The root-mean-square (r.m.s.) value of an alternating current is equivalent to the steady direct current that converts electrical energy to other forms of energy at the same average rate as the alternating current in a given resistance.
- The r.m.s. current of an alternating current is also known as the effective current of the a.c.
- An alternating current ammeter reads the root-mean-square current value of an alternating current.

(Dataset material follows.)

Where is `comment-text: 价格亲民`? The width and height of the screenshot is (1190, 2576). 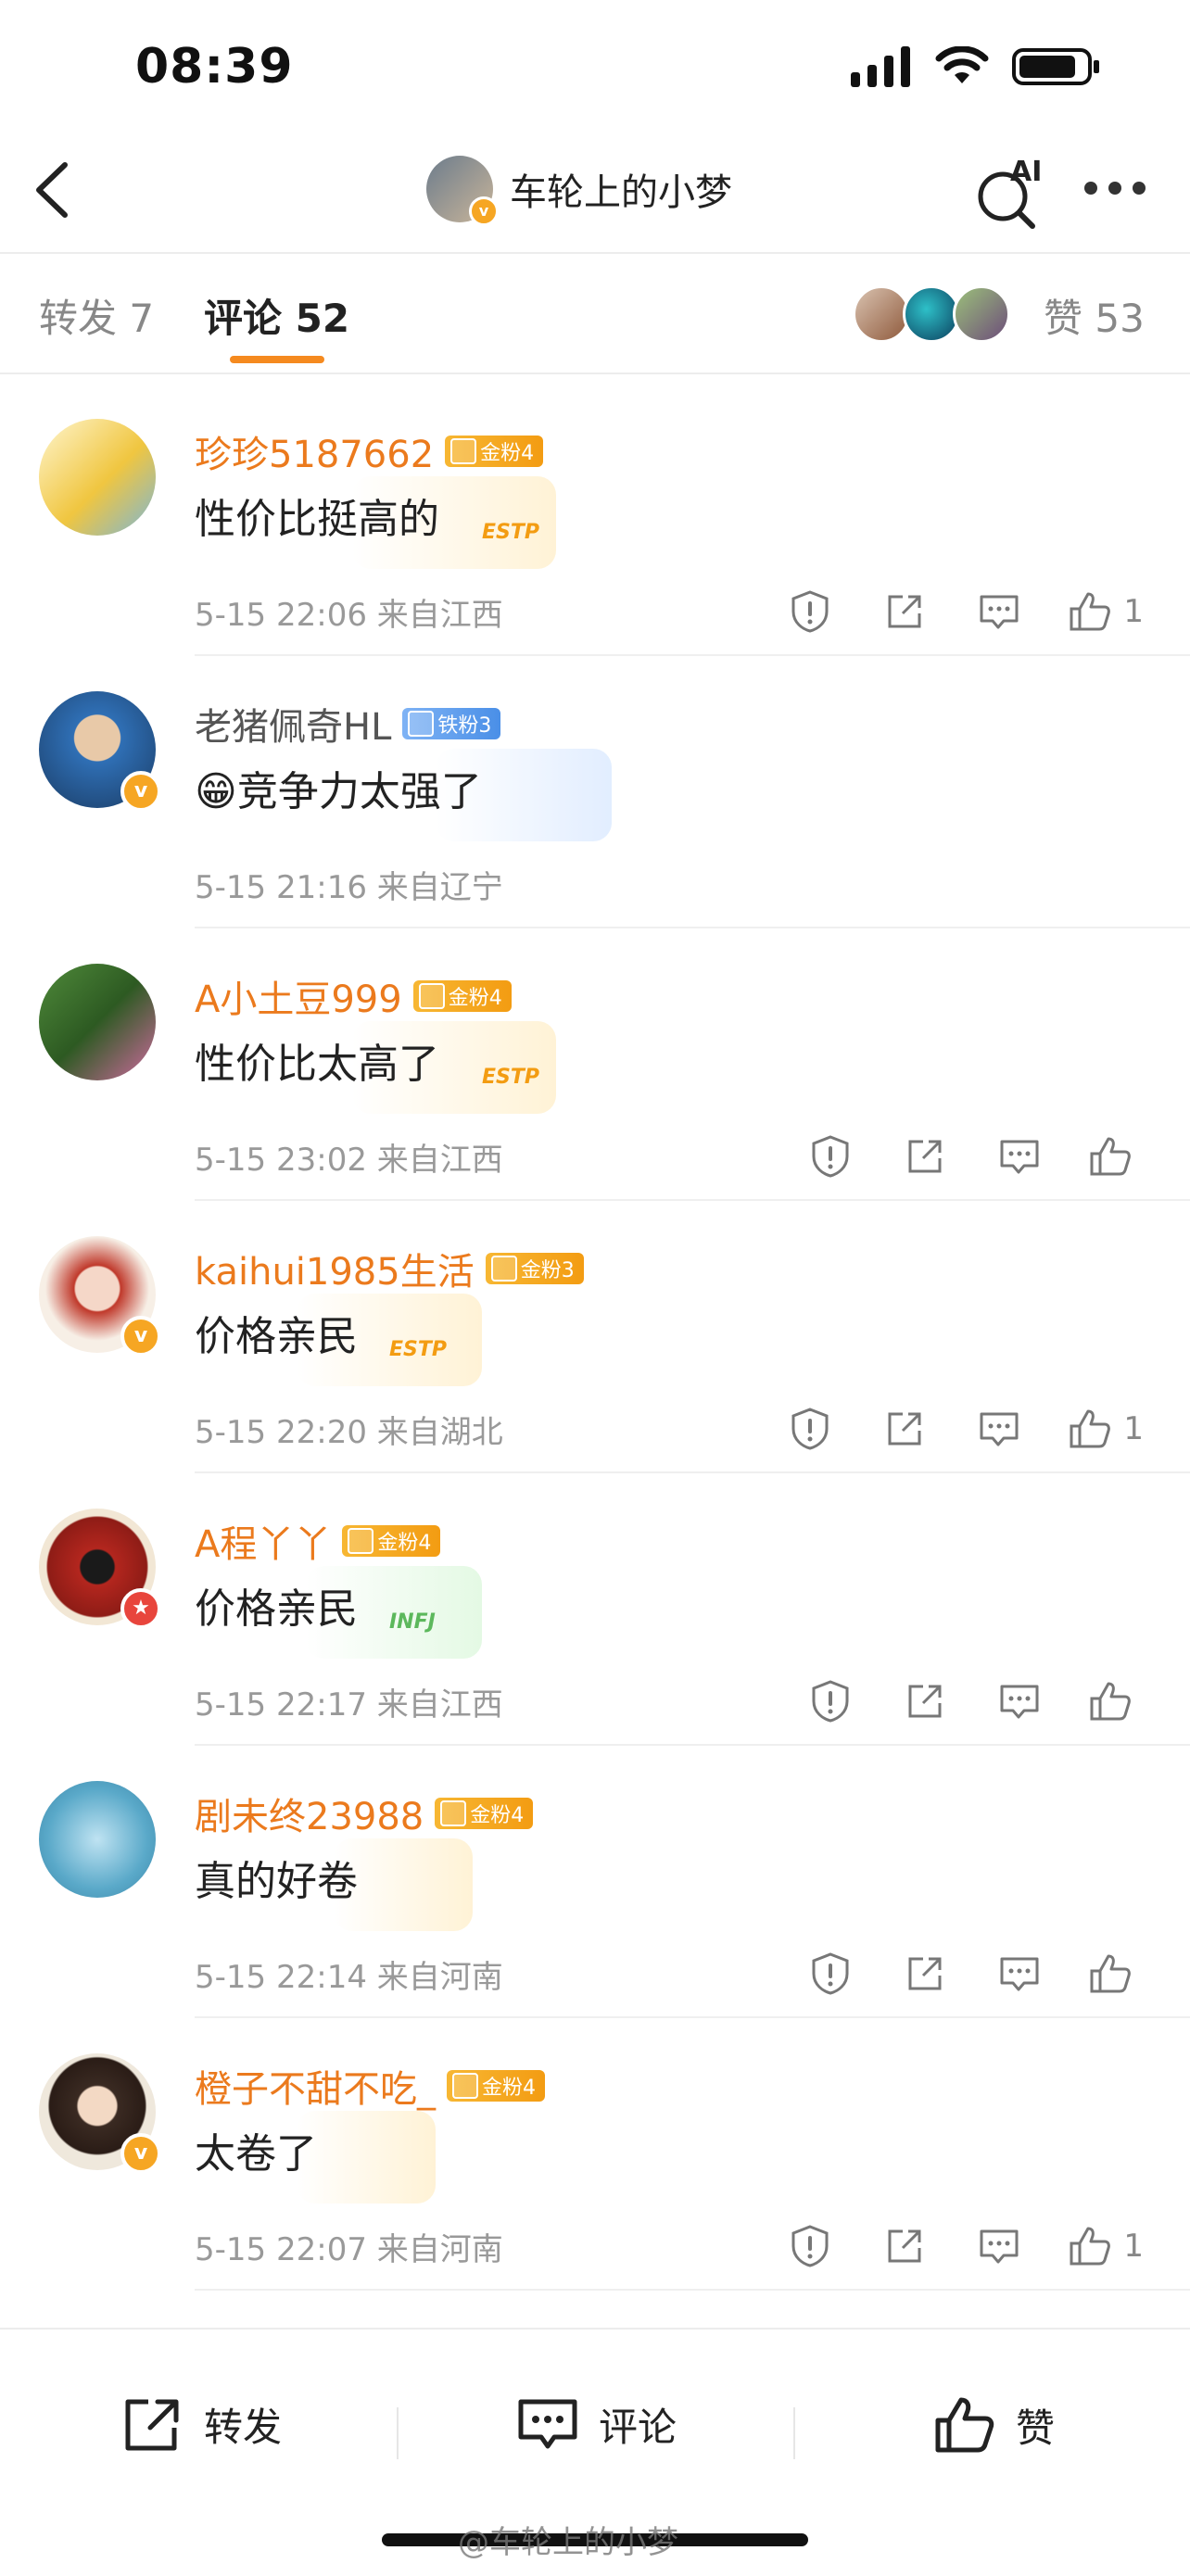 comment-text: 价格亲民 is located at coordinates (276, 1609).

- The r.m.s. value of an alternating current is the equivalent direct current which could have achieved the same amount of heating over the same period of time for the same resistor used.
For the left diagram,
The power dissipated in R is $P_{dc} = I_{dc}^{2} \, R$
For right diagram,
Average power is $\left< P_{ac} \right> \, = \, \left< I_{ac}^{2} \right> \, R$
Supposing both resistors are dissipating heat at the same average rate:
$P_{dc} = \left< P_{ac} \right>$
$I_{dc}^{2} \, R = \left< I_{ac}^{2} \right> R$
Canceling R from both sides of the equation,
$I_{dc}^{2} \, = \left< I_{ac}^{2} \right>$
$I_{dc} = \sqrt{ \left( \left< I_{ac}^{2} \right>\right) }= I_{rms}$
The steady $I_{dc}$ is equivalent to the square root of the mean of the square of the $I_{ac}$
3 simple steps to get r.m.s. values
- Square the current
- Take the mean or average
- Square root the mean
For a sinusoidal alternating current, where Io is the peak value
$$I_{rms} = \frac{I_{o}}{\sqrt{2}}$$
$$V_{rms} = \frac{V_{o}}{\sqrt{2}}$$